- **BLOC DE TEXTE**
──────────

Michel Butor, éminent homme de lettres français, est mort le 24 août dernier à l’âge de 89 ans. Ce poète, romancier, essayiste ou encore critique d’art, est à l’origine d’une œuvre prolifique. Il s’est notamment imposé comme une figure majeure du Nouveau Roman, dont il était le dernier représentant. Son décès apparaît comme une occasion de découvrir ou redécouvrir la notice biographique qu’il a lui-même rédigée.
« Chaque mot écrit est une victoire contre la mort » – Michel Butor, Entretiens avec Georges Charbonnier, 2009.
Quelques éléments biographiques
Né en 1926, Michel Butor grandit à Paris où il étudie la philosophie. Il passe toutefois l’année 1939-1940 à Évreux. Son premier roman, Passage de Milan, est publié en 1954 et La Modification dès 1957. C’est au retour d’un voyage aux États-Unis qu’il publie Mobile. Toute sa vie durant, il parcourt le monde, régulièrement invité à donner des conférences et à enseigner. C’est en 1990 qu’il emménage dans sa villa en Haute Savoie. En 2013, le Grand prix de littérature de l’Académie française lui est décerné pour l’ensemble de son œuvre. Il meurt le 24 août 2016.
Butor, son œuvre et son lecteur
On peut tout d’abord souligner que la carrière de Butor se distingue par sa fécondité et le fait qu’elle n’ait jamais été interrompue. L’homme de lettres a en effet signé 105 livres et pas moins de 55 critiques. Ses travaux ont contribué au grand renouvellement des formes romanesques. L’Emploi du temps (1956) et La Modification (1957) viennent ainsi bouleverser les rapports habituels entre écrivain et lecteur. Ce dernier est obligé à un décryptage et à une reconstruction du récit.
Michel Butor a tout d’abord échoué à obtenir son agrégation de philosophie. Il est malgré tout parvenu à devenir professeur de philosophie, de lettres et d’histoire-géographie dans l’enseignement secondaire, ainsi que critique littéraire. C’est à Genève, dans une chambre sous les toits, qu’a été rédigé La Modification. Ce livre, introduisant un monologue intérieur rédigé à la deuxième personne du pluriel, lui a permis de remporter le prix Renaudot. Il s’agit du récit d’un voyage en train de Paris à Rome. Un homme marié se rend en Italie pour y retrouver une maîtresse. Il souhaite qu’elle le suive en France où il compte enfin se séparer de sa femme.

──────────

- **EXTRAITS DU LISTING**
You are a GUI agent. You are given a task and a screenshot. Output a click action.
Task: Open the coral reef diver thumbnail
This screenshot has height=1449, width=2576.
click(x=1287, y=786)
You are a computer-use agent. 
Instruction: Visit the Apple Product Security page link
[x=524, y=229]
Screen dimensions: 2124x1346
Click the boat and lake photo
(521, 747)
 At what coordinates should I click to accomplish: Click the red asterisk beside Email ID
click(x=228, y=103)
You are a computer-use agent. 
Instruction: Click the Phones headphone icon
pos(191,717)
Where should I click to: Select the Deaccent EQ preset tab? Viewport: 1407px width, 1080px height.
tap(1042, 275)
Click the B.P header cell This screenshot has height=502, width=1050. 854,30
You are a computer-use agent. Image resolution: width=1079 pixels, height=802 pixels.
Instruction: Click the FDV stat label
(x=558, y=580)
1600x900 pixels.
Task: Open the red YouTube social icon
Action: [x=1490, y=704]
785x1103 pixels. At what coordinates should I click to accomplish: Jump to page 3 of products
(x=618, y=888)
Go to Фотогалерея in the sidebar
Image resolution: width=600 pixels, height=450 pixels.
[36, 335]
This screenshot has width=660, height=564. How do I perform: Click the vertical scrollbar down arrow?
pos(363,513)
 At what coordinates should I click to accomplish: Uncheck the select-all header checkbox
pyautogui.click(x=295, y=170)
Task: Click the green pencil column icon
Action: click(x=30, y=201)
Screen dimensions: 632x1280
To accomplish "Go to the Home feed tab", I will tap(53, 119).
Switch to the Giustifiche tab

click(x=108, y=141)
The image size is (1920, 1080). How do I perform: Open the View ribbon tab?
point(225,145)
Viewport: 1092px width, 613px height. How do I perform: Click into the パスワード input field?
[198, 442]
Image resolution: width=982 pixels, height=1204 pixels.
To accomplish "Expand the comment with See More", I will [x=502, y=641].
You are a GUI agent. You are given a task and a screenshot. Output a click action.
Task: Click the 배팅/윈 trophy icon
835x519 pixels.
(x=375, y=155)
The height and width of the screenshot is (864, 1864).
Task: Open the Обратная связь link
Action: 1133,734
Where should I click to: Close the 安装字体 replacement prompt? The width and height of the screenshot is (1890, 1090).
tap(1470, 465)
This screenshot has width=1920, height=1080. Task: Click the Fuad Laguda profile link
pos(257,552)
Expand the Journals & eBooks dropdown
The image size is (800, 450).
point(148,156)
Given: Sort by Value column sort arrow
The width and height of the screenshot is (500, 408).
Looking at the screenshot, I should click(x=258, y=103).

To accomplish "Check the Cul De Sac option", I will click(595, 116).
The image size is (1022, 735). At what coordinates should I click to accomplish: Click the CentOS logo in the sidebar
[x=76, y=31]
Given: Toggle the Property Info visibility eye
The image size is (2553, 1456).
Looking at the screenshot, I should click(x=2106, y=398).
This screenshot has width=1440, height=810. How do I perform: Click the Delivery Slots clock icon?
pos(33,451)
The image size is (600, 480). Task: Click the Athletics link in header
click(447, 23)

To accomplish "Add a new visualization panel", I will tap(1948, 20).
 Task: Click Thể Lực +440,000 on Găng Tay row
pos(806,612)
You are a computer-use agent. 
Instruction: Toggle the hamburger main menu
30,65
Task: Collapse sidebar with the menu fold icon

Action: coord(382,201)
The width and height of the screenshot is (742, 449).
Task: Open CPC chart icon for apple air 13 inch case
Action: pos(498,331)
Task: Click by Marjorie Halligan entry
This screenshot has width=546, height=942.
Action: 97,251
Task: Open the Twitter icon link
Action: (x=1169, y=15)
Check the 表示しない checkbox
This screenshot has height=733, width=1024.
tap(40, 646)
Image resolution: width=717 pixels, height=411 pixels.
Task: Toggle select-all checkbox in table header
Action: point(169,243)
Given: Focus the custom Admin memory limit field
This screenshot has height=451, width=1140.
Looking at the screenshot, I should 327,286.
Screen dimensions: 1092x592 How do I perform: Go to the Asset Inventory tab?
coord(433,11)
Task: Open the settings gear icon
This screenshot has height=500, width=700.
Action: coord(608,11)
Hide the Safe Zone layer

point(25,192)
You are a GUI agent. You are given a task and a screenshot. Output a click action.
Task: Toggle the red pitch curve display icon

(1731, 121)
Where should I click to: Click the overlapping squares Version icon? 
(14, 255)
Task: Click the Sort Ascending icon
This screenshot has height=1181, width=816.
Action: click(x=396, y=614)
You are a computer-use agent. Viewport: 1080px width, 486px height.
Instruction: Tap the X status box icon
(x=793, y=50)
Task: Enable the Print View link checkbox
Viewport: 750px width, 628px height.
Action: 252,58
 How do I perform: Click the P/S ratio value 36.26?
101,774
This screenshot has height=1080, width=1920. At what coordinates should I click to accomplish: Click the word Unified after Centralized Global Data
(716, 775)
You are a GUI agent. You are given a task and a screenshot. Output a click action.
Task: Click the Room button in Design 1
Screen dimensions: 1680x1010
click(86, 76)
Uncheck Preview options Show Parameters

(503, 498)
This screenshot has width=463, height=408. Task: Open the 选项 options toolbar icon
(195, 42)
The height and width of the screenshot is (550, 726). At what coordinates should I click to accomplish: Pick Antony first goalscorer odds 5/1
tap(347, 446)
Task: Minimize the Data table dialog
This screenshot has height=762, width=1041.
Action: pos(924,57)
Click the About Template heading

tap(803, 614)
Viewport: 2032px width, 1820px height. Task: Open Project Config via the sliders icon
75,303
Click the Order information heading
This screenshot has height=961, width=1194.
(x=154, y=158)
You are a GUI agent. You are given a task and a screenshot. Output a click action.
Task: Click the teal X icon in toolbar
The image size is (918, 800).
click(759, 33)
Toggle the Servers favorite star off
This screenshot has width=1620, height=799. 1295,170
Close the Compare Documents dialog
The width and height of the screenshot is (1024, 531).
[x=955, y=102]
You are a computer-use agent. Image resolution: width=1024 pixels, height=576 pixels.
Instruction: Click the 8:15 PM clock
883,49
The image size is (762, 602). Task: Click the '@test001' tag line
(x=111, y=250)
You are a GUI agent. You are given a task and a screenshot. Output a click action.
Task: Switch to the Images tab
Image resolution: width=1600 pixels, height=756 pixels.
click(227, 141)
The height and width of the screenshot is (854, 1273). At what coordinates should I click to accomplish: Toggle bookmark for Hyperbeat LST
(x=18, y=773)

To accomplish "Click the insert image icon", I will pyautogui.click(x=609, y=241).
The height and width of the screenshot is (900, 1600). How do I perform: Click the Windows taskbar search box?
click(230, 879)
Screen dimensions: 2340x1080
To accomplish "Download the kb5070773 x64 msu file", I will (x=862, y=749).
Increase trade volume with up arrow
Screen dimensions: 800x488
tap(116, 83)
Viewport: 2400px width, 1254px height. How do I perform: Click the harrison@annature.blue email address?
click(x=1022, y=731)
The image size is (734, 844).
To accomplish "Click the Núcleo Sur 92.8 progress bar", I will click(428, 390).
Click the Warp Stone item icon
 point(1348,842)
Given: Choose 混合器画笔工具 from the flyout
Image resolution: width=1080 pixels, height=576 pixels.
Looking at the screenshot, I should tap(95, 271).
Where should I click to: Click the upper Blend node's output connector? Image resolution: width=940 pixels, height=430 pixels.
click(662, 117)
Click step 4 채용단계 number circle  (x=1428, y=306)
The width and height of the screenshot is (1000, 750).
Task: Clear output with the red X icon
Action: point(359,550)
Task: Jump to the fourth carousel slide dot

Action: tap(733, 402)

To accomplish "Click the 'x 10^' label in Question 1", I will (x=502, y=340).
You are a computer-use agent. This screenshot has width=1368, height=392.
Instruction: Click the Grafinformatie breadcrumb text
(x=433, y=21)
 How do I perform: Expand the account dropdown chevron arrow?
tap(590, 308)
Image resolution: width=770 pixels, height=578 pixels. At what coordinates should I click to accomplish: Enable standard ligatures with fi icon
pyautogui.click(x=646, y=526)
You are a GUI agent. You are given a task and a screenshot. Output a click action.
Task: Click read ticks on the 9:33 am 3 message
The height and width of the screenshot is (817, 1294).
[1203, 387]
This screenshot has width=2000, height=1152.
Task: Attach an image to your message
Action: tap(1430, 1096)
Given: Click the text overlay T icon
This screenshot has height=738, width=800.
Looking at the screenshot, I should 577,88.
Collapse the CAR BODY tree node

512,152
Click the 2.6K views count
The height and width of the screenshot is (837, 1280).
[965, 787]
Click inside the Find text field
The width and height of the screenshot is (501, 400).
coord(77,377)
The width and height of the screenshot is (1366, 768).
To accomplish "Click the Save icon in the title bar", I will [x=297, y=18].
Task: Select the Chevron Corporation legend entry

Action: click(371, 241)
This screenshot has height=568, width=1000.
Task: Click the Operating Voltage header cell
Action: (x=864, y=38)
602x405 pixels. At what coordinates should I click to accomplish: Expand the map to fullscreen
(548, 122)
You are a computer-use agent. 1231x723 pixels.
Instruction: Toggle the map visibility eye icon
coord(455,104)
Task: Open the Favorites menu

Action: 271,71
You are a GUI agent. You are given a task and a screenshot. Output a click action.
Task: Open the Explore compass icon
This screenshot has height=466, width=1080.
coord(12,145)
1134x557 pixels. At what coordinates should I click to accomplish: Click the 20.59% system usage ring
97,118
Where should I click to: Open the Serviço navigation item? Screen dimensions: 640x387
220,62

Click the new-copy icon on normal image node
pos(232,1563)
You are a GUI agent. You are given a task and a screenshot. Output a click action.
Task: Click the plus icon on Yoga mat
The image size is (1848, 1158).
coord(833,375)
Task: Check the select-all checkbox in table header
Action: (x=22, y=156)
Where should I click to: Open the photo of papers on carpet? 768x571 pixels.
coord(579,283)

──────────

Répondez aux questions suivantes à partir du bloc de texte.
1. En quelle année le roman Passage de Milan a-t-il été publié ?
2. Combien de livres Michel Butor a-t-il signés ?
3. Dans quelle ville La Modification a-t-il été rédigé ?

- **RÉPONSE FINALE**
1. En 1954.
2. 105 livres.
3. À Genève.